Kemudian, terkait dengan Menteri Perdagangan, yang bertanggungjawab menangani persoalan di bidang perdagangan dalam arti luas, antar pulau, regional termasuk internasional, yang dalam faktanya banyak masalahnya sebagai akibat dari beberapa persoalan struktural yang sudah lama mengakar. Secara umum, sepak terjang menteri ini dari sisi pengalaman, pengetahuan dan praktik kerjanya di lapangan jelas tidak dapat diragukan. Masalahnya kiprahnya di dunia perdagangan sektor riil, tampaknya terbatas pula tentang persoalan yang sifatnya teknis di dunia nyata sektor perdagangan komoditas barang khususnya, karena selama ini dia banyak terlibat dibidang sektor keuangan yang sifatnya sangat berbeda dengan dunia sektor riil perdagangan.
Dengan memperhatikan fakta-fakta dari berbagai persoalan ekonomi yang terus berubah dan terutama adanya beberapa keterbatasan dari menteri-menteri bidang ekonomi yang diangkat, maka tampaknya pemerintahan Jokowi-JK masih akan menghadapi kendala untuk mengembalikan kepercayaan masyarakat dan terutama upaya untuk mengatasi persoalan ekonomi yang sedang dan akan dihadapi. Sehingga diperlukan terobosan kebijakan dan aksi nyata secara terkoordinasi dari para pembantu presiden secara keseluruhan.
Oleh karena itu pemerintahan Jokowi-Jk harus bekerja keras lagi, dengan menggunakan segala bentuk strategi dan mekanisme koordinasi dalam perencanaan yang dilengkapi dengan peraturan-peraturan praktis yang harus sesuai dengan program kerja Nawa Cita yang telah dijanjikan.

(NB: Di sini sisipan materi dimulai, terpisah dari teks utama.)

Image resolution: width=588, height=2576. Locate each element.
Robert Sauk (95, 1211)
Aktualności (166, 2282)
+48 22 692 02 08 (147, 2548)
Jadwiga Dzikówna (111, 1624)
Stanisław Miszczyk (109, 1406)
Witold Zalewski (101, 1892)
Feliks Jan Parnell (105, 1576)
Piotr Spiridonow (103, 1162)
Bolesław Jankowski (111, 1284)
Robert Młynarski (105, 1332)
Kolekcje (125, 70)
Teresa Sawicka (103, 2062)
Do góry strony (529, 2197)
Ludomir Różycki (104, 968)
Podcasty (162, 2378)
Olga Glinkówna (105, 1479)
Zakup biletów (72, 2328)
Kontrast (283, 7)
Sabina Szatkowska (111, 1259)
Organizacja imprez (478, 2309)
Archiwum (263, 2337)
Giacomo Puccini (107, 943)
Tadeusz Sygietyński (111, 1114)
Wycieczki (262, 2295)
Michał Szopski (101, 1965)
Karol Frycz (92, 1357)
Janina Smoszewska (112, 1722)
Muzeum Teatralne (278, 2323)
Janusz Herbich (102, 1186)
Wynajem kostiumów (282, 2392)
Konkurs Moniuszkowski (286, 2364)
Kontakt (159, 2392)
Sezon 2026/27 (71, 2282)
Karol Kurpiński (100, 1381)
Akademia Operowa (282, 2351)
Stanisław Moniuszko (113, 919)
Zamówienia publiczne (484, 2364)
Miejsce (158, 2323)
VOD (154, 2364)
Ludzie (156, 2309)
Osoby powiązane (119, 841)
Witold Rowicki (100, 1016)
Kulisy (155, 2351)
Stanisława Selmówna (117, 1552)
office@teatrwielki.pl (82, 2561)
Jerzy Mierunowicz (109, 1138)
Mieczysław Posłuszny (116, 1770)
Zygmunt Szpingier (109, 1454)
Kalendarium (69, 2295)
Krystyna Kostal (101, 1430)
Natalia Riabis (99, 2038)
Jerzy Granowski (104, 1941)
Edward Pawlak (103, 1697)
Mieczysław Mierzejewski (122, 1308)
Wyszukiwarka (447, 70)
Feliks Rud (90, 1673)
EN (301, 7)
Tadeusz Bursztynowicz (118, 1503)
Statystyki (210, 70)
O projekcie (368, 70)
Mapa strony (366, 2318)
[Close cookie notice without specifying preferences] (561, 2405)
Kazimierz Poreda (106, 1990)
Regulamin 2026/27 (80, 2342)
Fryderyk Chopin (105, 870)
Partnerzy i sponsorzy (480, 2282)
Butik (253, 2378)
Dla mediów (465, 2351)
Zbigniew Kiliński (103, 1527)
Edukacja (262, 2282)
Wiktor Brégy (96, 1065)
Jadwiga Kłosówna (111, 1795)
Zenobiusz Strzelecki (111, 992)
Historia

Jadi, seluruh komponen lembaga pemerintahan di bidang ekonomi yang terlibat, SDM, sumberdaya keuangan termasuk sumberdaya organisasi dan manajerialnya harus dapat menjadi suatu kekuatan yang terintegrasi dalam suatu tim kerja yang solid dan bertanggungjawab, jika memang pemerintah bertekad untuk merealisasikan tujuan dan rencana kerja yang sudah disusun, dan disepakati untuk dilaksanakan. Karena jika tidak, maka upaya mengganti dua Menko di bidang ekonomi dan menteri perdagangan akan tetap tidak menjamin hasilnya, bahkan mungkin akan berisiko.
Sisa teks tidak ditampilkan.